Wednesday, January 8, 2014

   Well, here it is–my second Libba Bray experience. Sadly, it was kind of a disappointment.

   I feel like it takes a certain type of author to be able to write a successful historical fiction novel, and Bray doesn't quite meet up to the standard. A GREAT AND TERRIBLE BEAUTY is set in Victoria's England and centers around an unusually aggressive, Indian-born girl named Gemma Doyle who's sent to a finishing school after the mysterious death of her mother. 

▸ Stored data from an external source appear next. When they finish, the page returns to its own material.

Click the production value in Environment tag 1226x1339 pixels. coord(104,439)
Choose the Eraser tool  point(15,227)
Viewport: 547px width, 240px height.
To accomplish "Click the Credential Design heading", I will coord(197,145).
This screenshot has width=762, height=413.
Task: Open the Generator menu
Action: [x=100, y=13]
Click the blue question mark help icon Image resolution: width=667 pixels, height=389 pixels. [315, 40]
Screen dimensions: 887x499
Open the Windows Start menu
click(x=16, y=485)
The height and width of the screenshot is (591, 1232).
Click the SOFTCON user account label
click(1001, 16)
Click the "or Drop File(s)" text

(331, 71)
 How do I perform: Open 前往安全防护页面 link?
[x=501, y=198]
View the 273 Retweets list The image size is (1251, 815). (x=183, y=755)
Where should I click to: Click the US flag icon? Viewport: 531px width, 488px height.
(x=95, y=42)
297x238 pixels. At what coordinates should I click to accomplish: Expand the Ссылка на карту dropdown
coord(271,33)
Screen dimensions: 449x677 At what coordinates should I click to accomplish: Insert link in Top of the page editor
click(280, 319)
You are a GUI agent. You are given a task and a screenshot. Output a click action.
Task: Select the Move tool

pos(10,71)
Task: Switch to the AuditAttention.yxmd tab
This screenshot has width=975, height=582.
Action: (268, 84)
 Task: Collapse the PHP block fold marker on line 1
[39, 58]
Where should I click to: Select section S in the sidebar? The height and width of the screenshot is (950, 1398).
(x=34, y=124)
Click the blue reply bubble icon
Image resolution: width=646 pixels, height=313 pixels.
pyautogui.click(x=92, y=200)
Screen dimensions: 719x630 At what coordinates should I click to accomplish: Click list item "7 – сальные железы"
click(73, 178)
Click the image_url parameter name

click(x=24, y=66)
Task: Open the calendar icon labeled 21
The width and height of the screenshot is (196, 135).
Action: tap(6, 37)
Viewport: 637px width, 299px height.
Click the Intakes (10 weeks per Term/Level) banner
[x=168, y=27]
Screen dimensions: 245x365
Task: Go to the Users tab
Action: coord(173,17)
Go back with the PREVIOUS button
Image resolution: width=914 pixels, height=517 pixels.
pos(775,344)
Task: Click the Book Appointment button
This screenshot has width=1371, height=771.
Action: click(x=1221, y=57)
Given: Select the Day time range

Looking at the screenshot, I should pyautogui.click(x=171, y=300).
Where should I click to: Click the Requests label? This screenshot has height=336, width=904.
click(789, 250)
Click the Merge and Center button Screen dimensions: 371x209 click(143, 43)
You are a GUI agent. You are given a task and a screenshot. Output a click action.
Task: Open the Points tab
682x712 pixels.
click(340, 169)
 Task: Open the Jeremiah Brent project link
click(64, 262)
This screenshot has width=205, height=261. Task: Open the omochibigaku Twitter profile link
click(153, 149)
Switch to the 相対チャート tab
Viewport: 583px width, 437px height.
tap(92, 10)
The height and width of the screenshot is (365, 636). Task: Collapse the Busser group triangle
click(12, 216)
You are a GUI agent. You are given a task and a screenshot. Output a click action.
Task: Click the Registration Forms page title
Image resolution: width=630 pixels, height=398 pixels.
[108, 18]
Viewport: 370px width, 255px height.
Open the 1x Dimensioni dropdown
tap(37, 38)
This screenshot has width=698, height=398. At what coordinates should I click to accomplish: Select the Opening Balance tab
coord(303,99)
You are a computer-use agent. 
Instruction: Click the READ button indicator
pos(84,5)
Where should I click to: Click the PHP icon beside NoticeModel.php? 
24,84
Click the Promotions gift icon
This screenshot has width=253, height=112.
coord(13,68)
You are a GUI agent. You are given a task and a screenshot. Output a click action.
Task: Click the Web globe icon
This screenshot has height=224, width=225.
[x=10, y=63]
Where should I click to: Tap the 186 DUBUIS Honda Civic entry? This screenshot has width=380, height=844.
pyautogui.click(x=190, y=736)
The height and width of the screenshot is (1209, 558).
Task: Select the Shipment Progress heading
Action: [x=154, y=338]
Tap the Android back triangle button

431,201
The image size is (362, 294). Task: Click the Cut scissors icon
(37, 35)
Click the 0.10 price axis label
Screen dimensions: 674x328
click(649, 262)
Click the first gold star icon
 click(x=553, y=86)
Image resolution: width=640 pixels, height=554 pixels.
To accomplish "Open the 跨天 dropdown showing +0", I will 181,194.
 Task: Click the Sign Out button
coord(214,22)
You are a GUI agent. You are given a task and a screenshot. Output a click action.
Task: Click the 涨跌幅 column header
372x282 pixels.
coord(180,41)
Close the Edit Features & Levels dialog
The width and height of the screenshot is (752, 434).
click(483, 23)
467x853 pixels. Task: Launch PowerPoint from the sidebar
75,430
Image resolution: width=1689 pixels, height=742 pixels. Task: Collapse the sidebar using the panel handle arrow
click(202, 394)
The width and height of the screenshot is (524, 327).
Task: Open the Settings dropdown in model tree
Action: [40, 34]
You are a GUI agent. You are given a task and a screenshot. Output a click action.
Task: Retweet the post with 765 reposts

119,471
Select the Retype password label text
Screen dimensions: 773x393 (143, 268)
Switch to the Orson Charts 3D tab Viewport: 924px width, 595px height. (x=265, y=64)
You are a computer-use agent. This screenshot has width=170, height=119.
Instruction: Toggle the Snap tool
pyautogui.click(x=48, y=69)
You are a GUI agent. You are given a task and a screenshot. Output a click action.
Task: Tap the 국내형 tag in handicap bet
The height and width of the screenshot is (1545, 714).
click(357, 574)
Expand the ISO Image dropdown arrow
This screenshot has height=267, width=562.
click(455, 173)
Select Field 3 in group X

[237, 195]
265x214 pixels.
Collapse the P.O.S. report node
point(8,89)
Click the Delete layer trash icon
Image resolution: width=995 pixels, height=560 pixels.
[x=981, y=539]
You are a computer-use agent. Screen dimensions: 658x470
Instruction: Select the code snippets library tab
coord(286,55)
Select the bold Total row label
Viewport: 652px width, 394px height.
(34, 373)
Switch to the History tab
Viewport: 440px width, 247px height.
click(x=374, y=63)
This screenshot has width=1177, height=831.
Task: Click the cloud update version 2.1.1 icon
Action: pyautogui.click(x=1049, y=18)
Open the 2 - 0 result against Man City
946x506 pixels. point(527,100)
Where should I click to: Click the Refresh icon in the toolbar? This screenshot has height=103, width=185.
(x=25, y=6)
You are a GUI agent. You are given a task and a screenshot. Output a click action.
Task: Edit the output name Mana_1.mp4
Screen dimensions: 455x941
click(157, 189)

   To me, this book felt kind of directionless. I had difficulty paying attention to the plot, and most of the characters felt either strongly overdone or completely flat to me. The romance that was being set up between the main character and random, mysterious ethnic boy Kartik felt incredibly forced and uncomfortable–more of a weird one-sided love/hate lust than anything.

   I have to admit that some parts of this book–the friendship forged between girls who were previously enemies and the creativity of the whole magical realms set up–were interesting enough to keep me going. The relationships between the four girls was pretty well done, going from terrible first impressions to awkward bromance to iron bonds of friendship. I always love finding female characters who start out with the stereotypical hair-ripping, eye-clawing nonsensical squabbling and then wind up finding great things in one another and blossoming into vaguely homoerotic friends. {Seriously, though, the whole 'all girls are enemies upon sight' thing really ought to stop. That can't be healthy.}

   Mm, but then we get into the world-building. I had to work my brain's gears way too hard to form even a vague shape of what Bray was trying to communicate–and I'm still not sure why. Was it me? Was I so out of it that my brain literally stopped functioning while I was reading this?–Or was it the book's inability to communicate visual descriptions, preferring to go along with confusing metaphors and vague sensory details instead, all while never really explaining what exactly was going on? Perhaps it was both. {It was probably both.} So, yeah, while I got the gist of it, and liked the bits that I got, the whole magical world conspiracy stuff was too jumbled to make much sense of. Clarity is my best friend, mostly because I'm a bit of a dunce, to be frank.

   Also, okay, just, what the hell was with the tone in this book? It kept alternating from really sophisticated, mood-fitting language that was all prim and proper and perfectly Victorian to what sounded painfully like any other modern girl. What do you want from me. 

   Also, I don't care how historically accurate it is, the amount of racism in this book against Gypsies and Indian people was ridiculous. Just. What.

   WELL SO YEAH this was kind-of-sort-of a huge disappointment. Not because it was completely god-awful, because obviously there's something worse out there, but because I had high expectations, and sadly, they were let down. And then sort of spit on by the creepy, unnecessary sex dreams Gemma kept having about a guy she should be all means hate.